Jun 04, 2026 16:00:00

An exploit called 'Pwnd Blaster' has been discovered that uses Creative's Bluetooth speakers to attack PCs without the user having to touch them.

Security researcher Rasmus Moorats, through his analysis of Creative's

Katana V2X sound system, demonstrated that an attacker could potentially write malicious firmware to the device via Bluetooth from a range of approximately 15 meters. He explained that if exploited, the Katana V2X's USB-connected soundbar could potentially behave like a listening device or keyboard input device.

Pwnd Blaster: Hacking your PC using your speaker without ever touching it | nns.ee
https://blog.nns.ee/2026/06/03/katana-badusb/

Moorats initially looked into Creative's proprietary communication protocol called 'CTP' with the goal of creating a tool to communicate with speakers for Linux. CTP is also used for changing speaker settings and updating firmware, and requires challenge/response authentication via USB.

Furthermore, firmware updates are also performed via CTP, and Moorats succeeded in extracting the firmware image from data captured by intercepting USB communications.

Analysis of the firmware revealed that the container contained three key elements: FBOOT, FMAIN, and CHK2. FBOOT included the recovery mode, and FMAIN was the main firmware for normal boot-up; both were based on a heavily modified

FreeRTOS .

However, it turned out that the protection during firmware updates was limited to SHA-256 checksums using CHK2. So, Moorats created modified firmware that replaced the string 'WELCOME' displayed at startup with 'PATCHED,' and confirmed that the device would accept it if CHK2 was corrected.

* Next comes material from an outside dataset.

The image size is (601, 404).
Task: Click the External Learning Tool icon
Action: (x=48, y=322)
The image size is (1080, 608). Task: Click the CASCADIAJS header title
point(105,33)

Furthermore, Moorats noticed that the internal CTP processing was bridged not only to USB but also to Bluetooth. With Bluetooth, it is sometimes possible to connect to

GATT communication and read/write without pairing, and Katana V2X can send CTP commands without authentication.

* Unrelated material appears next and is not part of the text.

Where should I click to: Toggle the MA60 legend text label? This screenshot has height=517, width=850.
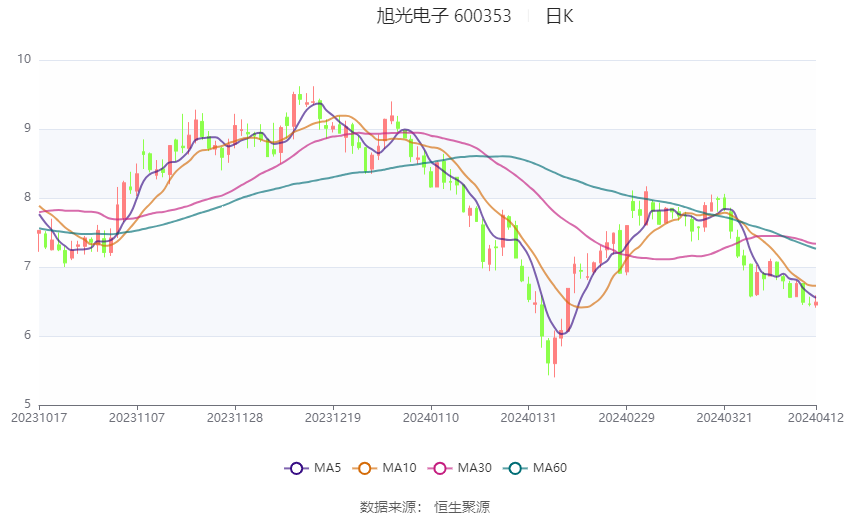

Moorats created a Python script to update the firmware via Bluetooth and successfully wrote the modified firmware. Although it took about 10 minutes to complete due to the slow speed of BLE, the device displayed 'PATCHED' after restarting. Moorats pointed out that this behavior could allow attackers to misuse speakers equipped with microphones as conversation monitoring devices.

Furthermore, since the speaker is a trusted USB device from the perspective of a USB-connected PC, an attack that makes it function as a HID keyboard was also investigated. Moorats added a keyboard element to the USB device descriptor and successfully demonstrated a proof of concept by using existing HID transmission processing to input and execute 'echo pwned'.

According to Moorats, the attack was carried out by waiting about 20 seconds after the speaker started up before sending key inputs, and then maintaining normal functionality. The data was small, consisting of 83 bytes for a USB report, 102 bytes of handwritten ARM/Thumb assembly, and 2 bytes for each key input sent.

Moorats attempted to contact Creative about the vulnerability he discovered, but could not find a publicly available security contact point. He ultimately reported it through Singapore's security authority, SingCERT . However, the response he received from Creative about two months later was that 'the report does not indicate a cybersecurity risk,' and as of the time of writing, Creative has not provided a fix.

Moorats has created a firmware patch to block CTP via Bluetooth as a temporary solution, but he notes that applying this patch may render Creative's mobile apps unusable, and that it is difficult to fix the issue by adding proper authentication because the source code is unavailable.